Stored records
□ □ □ □ □ □ □
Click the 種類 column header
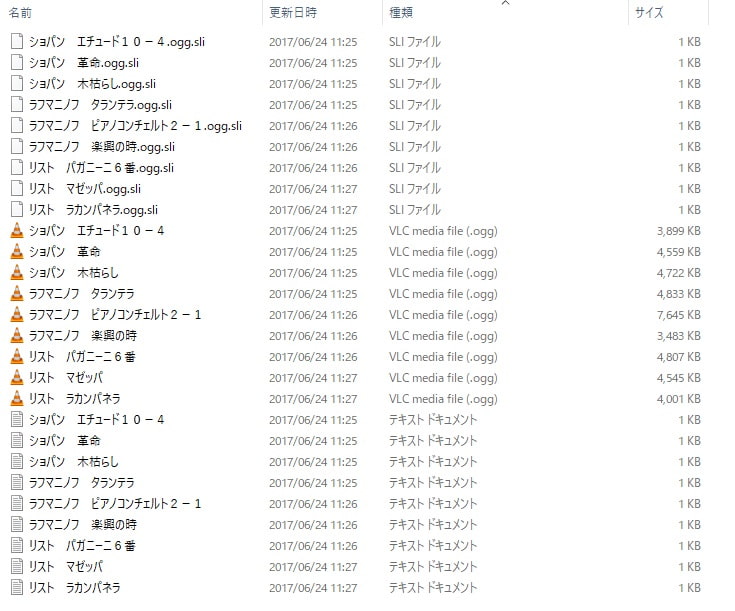 point(401,13)
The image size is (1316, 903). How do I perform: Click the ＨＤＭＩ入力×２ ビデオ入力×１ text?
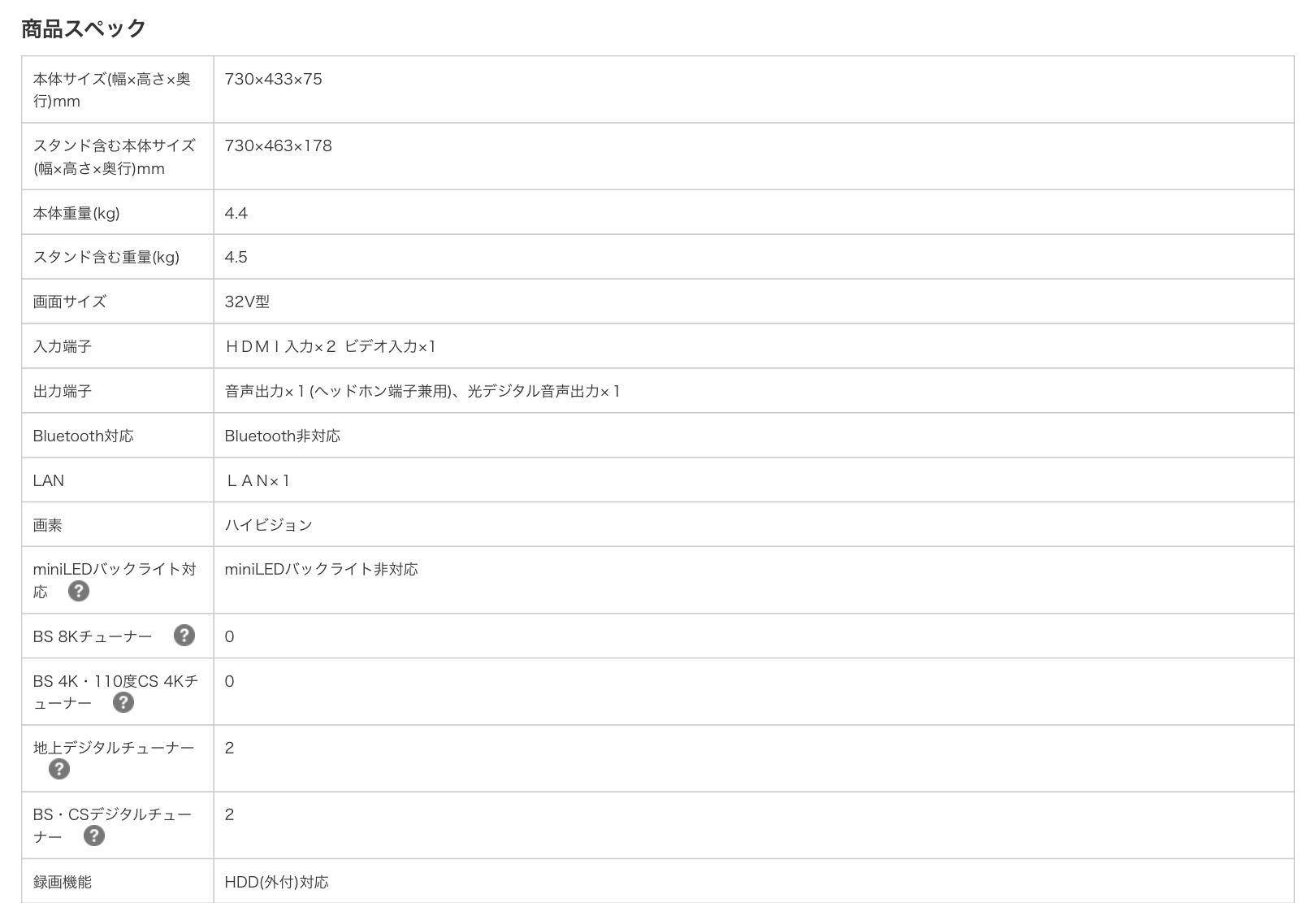point(331,346)
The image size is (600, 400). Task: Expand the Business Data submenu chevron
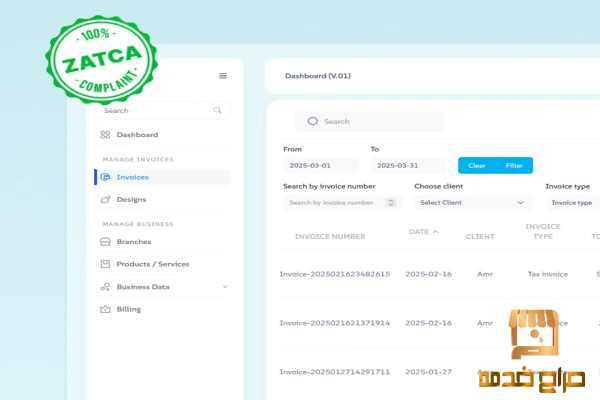pos(225,287)
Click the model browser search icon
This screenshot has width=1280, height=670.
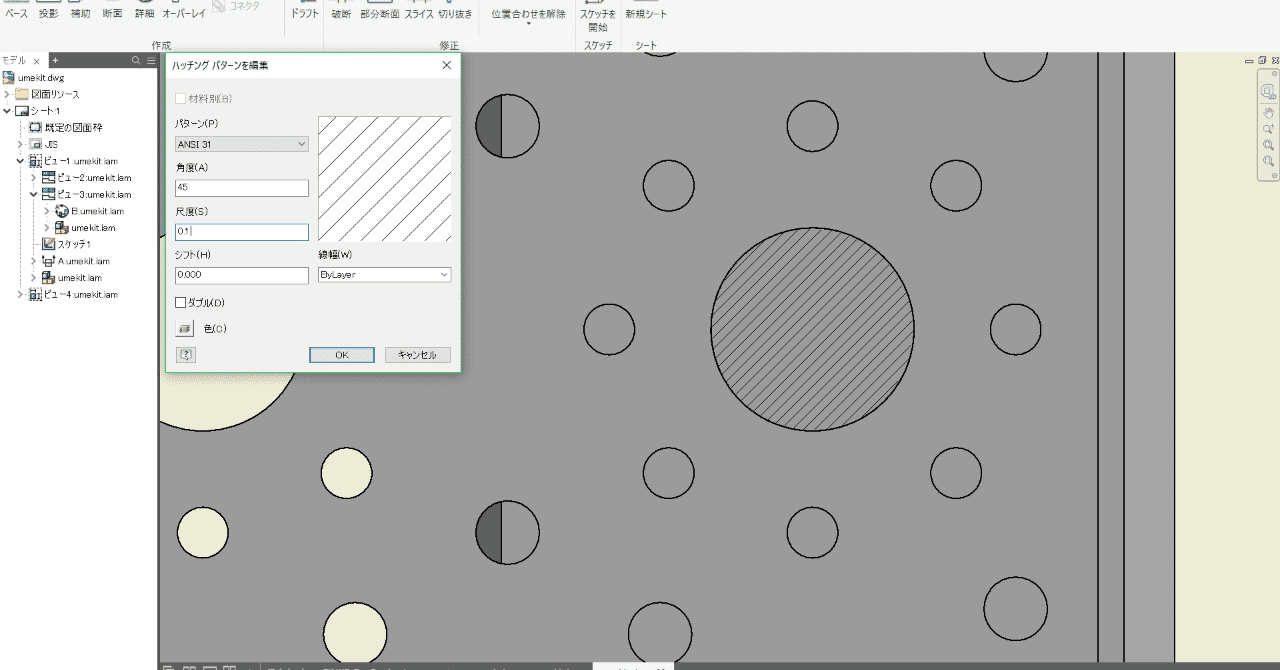pos(137,61)
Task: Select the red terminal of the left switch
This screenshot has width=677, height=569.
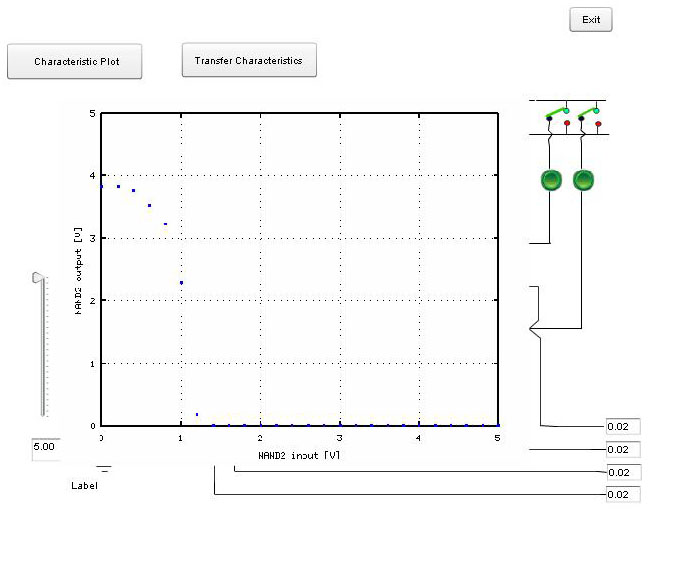Action: (x=567, y=123)
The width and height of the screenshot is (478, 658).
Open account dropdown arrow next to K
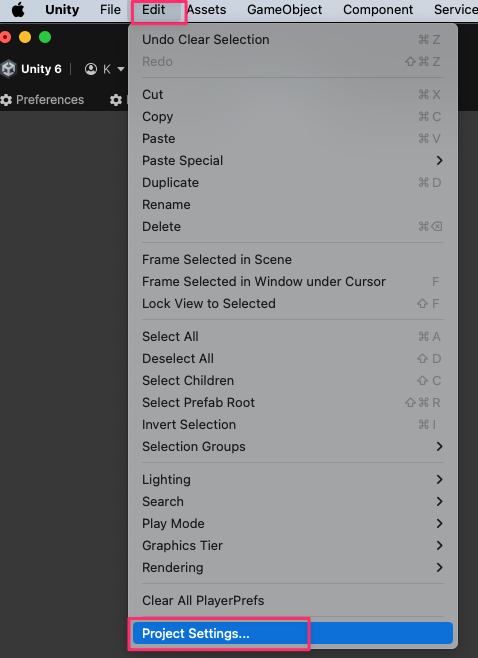pyautogui.click(x=121, y=69)
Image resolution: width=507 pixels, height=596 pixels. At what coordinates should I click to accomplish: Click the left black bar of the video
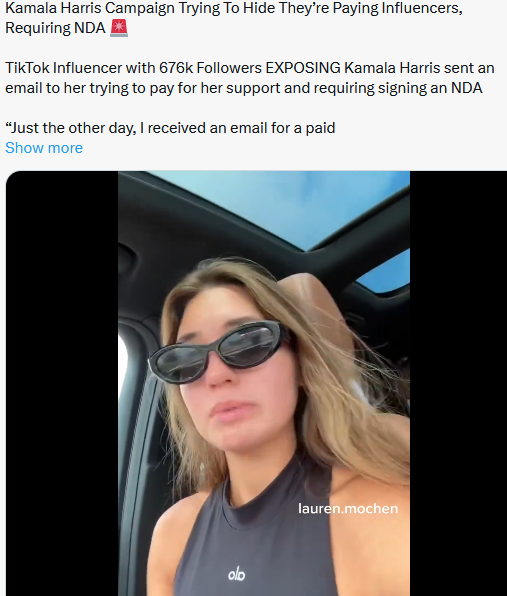(x=62, y=383)
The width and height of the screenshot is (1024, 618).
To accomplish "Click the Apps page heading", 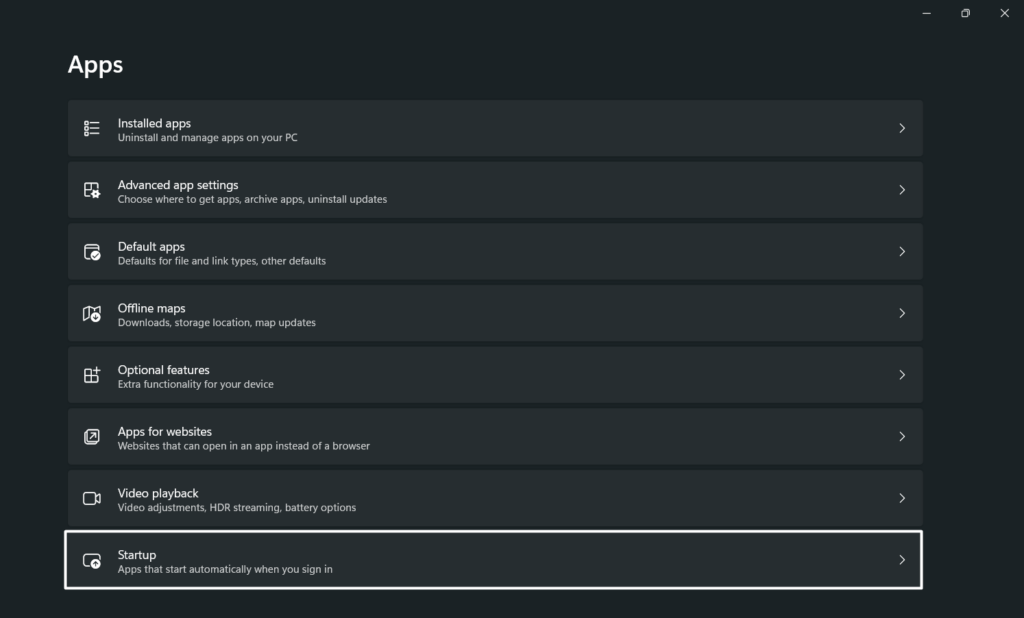I will pos(95,65).
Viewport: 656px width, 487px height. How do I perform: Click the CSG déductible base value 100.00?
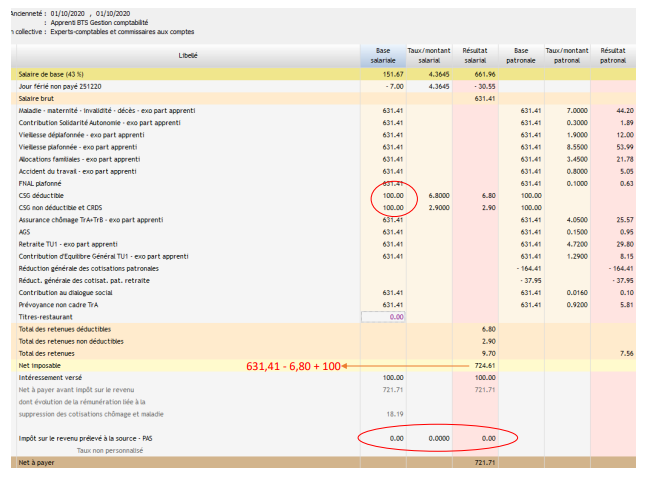click(392, 196)
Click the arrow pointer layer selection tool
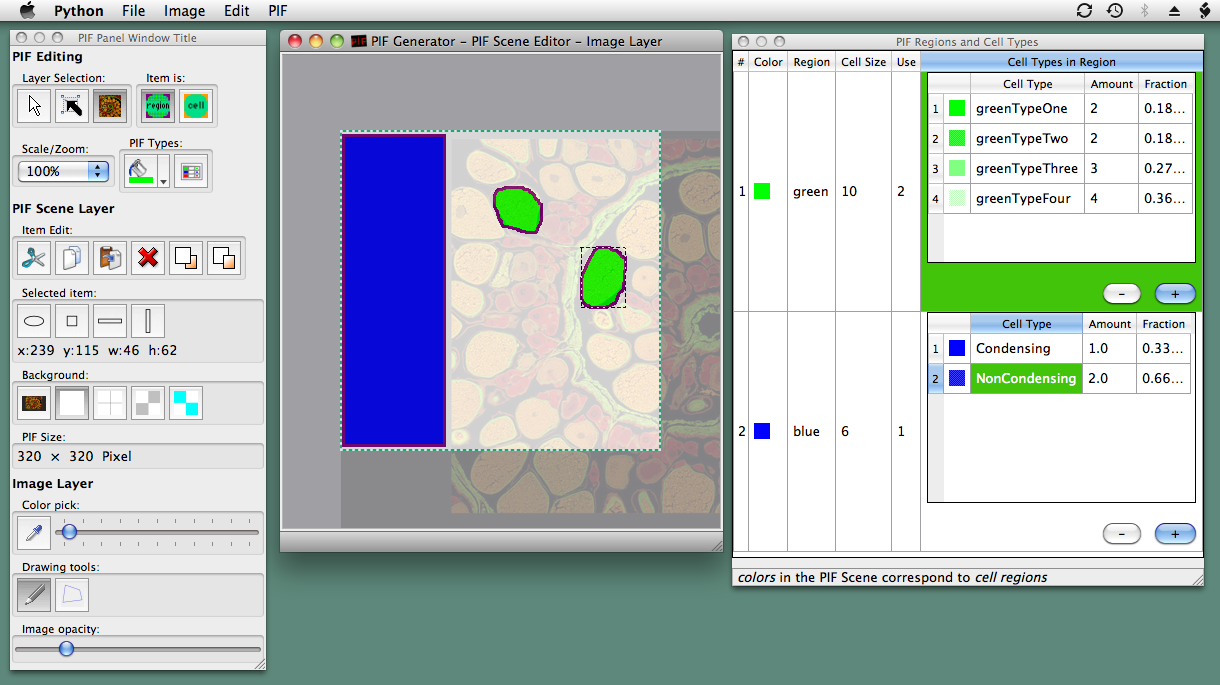The width and height of the screenshot is (1220, 685). pos(34,106)
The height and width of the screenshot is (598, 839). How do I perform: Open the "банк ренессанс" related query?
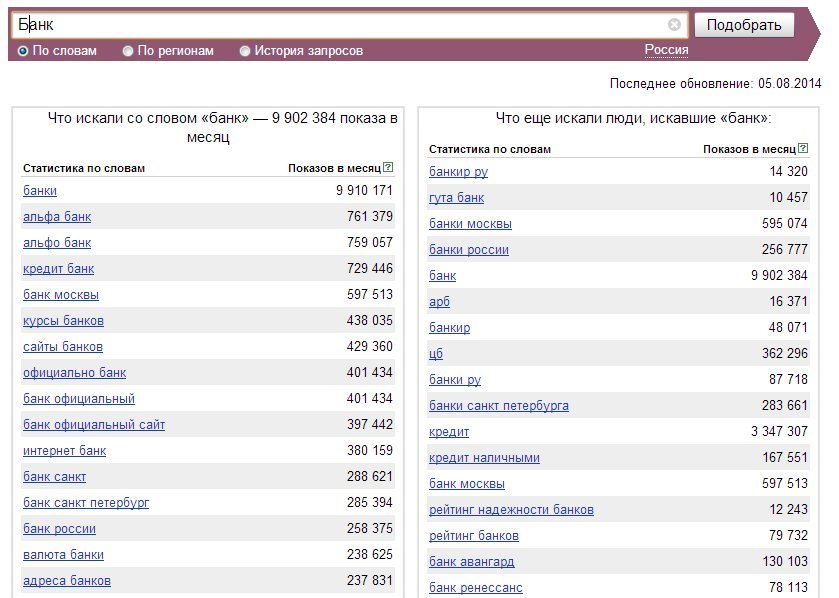tap(476, 588)
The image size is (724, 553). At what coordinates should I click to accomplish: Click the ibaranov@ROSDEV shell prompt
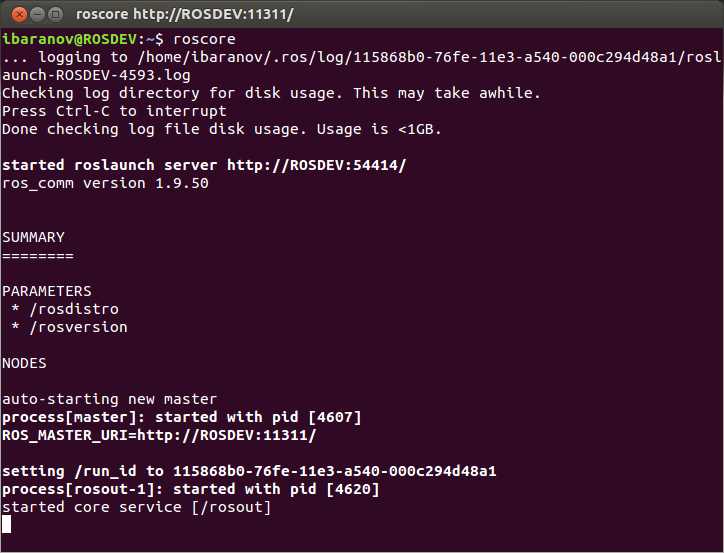(x=70, y=39)
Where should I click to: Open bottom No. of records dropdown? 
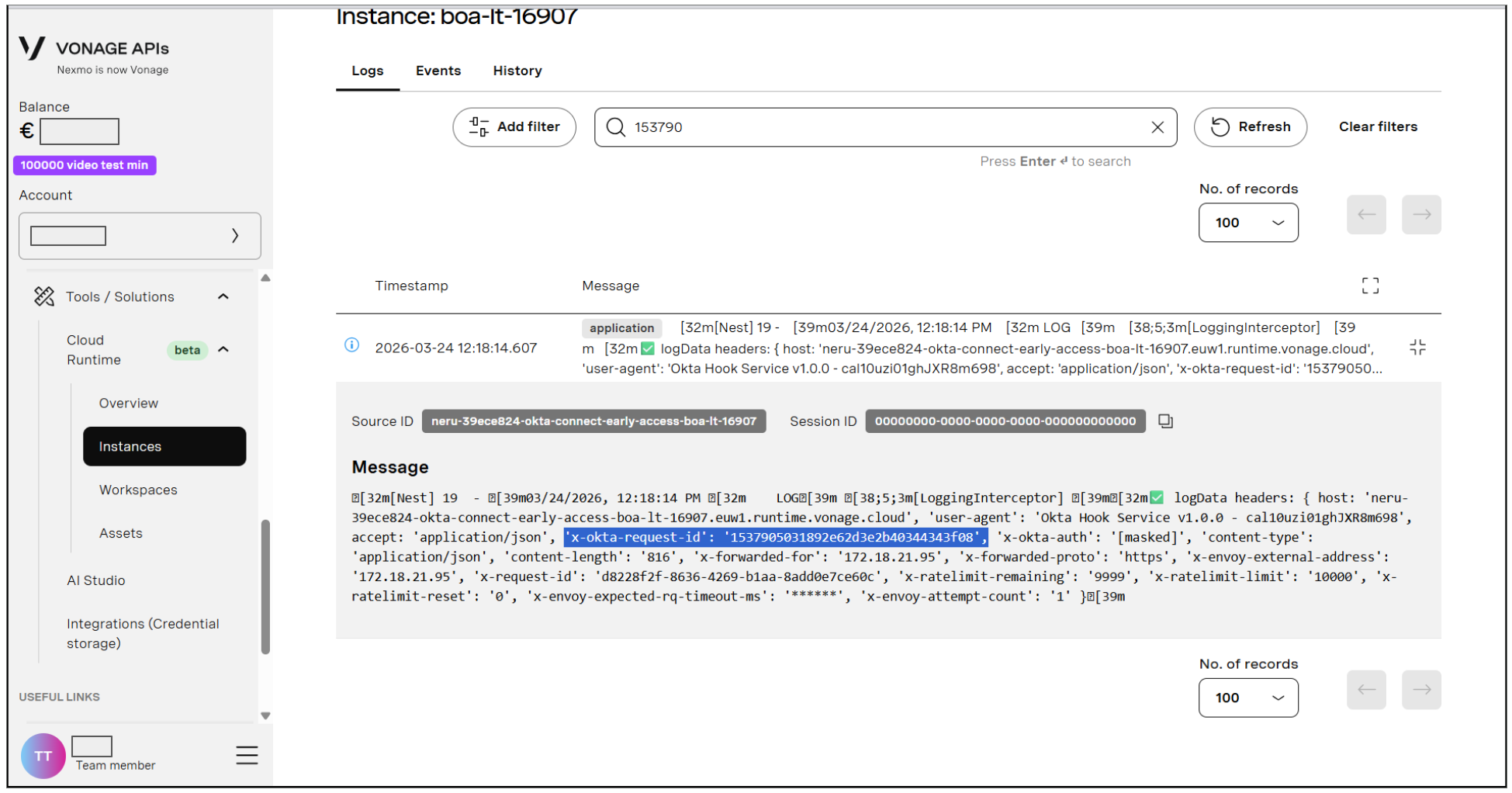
□ □ □ □ □ □ □
● Task brief
Print, without pictures, exactly the lines from the one containing "Viewport: 656px width, 487px" through the final line of the records above.

● Worked solution
Viewport: 656px width, 487px height. How do I perform: Click the CSG déductible base value 100.00?
click(392, 196)
Click the arrow pointer layer selection tool
The width and height of the screenshot is (1220, 685). pos(34,106)
The height and width of the screenshot is (598, 839). How do I perform: Open the "банк ренессанс" related query?
tap(476, 588)
The image size is (724, 553). At what coordinates should I click to accomplish: Click the ibaranov@ROSDEV shell prompt
(x=70, y=39)
Where should I click to: Open bottom No. of records dropdown? 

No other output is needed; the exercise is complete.